Faces…

It struck me the other day that even after a year out here, there are still work colleagues whose faces I have not seen without masks on. Arriving in the middle of the pandemic, masks were required in all public spaces – and rigorously enforced – with more than a few people cited for either having theirs pulled down or not wearing one as they approached the security gates and barriers that dot the landscape. Only when I then see a face without a mask does it register that I have made up the hidden contours, seeing the mask as an integral part of these faces. This brings with it a mild sense of discomfort, stemming from – I think – the fact that even though I have built relationships and friendships with these people, their uncovered faces scream unknown  rather than familiar.
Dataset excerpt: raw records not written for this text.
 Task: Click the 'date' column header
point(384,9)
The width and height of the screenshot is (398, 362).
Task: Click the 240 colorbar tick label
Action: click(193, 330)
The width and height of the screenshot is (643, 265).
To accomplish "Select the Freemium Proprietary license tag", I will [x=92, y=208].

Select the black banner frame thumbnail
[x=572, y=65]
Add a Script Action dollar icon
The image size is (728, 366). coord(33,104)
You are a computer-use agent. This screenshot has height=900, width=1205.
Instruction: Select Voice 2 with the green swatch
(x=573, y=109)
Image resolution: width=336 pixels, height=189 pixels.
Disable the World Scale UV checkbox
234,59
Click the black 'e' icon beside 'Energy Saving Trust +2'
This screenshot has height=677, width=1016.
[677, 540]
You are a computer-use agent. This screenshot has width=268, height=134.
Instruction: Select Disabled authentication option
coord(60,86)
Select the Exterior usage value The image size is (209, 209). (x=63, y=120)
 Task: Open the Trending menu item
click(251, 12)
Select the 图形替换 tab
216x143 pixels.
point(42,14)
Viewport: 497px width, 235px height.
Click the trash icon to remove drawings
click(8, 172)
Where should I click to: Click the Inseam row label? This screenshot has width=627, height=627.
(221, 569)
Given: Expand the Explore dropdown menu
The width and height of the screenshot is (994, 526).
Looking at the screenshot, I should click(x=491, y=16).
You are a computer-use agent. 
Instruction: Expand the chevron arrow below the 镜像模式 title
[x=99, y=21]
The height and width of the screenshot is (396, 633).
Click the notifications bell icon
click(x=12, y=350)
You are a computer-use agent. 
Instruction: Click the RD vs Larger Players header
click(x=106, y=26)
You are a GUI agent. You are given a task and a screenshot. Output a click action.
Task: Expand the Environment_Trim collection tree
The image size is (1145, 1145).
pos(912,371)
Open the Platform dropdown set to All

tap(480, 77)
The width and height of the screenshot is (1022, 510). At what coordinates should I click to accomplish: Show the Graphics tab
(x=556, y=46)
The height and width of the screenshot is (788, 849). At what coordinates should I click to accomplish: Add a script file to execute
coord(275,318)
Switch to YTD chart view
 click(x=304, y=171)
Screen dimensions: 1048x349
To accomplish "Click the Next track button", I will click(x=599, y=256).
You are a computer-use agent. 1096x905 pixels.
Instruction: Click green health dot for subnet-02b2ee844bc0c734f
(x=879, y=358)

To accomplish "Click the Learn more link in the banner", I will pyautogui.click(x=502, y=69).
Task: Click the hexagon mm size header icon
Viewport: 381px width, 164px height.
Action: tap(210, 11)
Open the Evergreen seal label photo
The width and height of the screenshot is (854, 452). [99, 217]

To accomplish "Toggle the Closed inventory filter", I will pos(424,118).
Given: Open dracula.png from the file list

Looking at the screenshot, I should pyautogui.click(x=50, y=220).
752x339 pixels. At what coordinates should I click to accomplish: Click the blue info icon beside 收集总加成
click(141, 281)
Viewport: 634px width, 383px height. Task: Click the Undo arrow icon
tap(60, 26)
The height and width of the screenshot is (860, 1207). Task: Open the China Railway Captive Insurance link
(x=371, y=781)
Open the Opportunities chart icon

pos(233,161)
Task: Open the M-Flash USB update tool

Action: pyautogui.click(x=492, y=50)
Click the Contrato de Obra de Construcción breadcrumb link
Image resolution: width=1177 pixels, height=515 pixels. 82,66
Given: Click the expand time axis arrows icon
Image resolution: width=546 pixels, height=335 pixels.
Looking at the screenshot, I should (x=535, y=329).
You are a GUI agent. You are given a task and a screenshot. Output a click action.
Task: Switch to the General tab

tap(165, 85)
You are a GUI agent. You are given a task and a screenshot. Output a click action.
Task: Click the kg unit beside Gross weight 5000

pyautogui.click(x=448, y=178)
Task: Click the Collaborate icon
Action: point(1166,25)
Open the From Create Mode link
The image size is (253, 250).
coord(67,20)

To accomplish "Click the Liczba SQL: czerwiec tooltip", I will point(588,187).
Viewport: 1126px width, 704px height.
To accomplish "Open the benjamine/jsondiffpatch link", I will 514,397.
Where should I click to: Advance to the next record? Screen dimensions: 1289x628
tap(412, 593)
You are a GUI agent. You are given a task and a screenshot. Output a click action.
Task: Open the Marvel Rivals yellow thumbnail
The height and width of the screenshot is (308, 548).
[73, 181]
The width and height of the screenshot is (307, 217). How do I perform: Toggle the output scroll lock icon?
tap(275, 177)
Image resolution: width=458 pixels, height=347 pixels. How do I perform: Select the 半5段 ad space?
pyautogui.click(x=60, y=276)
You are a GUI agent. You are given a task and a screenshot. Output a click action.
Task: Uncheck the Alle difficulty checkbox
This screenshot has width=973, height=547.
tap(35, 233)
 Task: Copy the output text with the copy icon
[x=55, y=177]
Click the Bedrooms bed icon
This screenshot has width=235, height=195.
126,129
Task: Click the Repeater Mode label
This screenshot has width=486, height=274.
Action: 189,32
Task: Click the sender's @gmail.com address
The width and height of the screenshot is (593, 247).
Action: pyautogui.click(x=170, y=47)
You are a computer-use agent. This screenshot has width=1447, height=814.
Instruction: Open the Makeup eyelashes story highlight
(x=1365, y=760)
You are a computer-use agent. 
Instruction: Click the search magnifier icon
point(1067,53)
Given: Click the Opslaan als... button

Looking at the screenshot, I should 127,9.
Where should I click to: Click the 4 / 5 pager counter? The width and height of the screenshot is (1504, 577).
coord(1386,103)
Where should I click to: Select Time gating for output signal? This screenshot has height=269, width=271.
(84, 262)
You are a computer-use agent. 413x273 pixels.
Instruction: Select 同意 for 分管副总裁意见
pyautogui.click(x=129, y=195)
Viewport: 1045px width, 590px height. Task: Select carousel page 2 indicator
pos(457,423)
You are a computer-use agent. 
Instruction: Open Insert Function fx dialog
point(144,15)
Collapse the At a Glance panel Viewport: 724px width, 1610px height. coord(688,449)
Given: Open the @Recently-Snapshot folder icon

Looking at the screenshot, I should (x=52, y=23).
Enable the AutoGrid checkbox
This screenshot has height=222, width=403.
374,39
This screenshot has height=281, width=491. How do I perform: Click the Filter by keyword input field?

Faces apart, I have found myself returning again and again to Carlos Andres Gomez’ poem, Father. I first heard it read by Pádraig Ó Tuama on the excellent Poetry Unbound podcast, its second stanza perfectly encapsulating how I felt on many a visit to the ICU in the aftermath of L’s arrival.  Those moments, in which I grasped at everything that I hoped could provide certainty, come back to me in lines such as:

I confessed every wrong
of my life to an empty, over-lit room of steel
and sterile instruments

and

I never wanted
so badly to have been wrong
about anything in my life

This, for me, is part of the allure of poetry. Sometimes, amidst the many lines we read, we can feel seen and known in the words of others.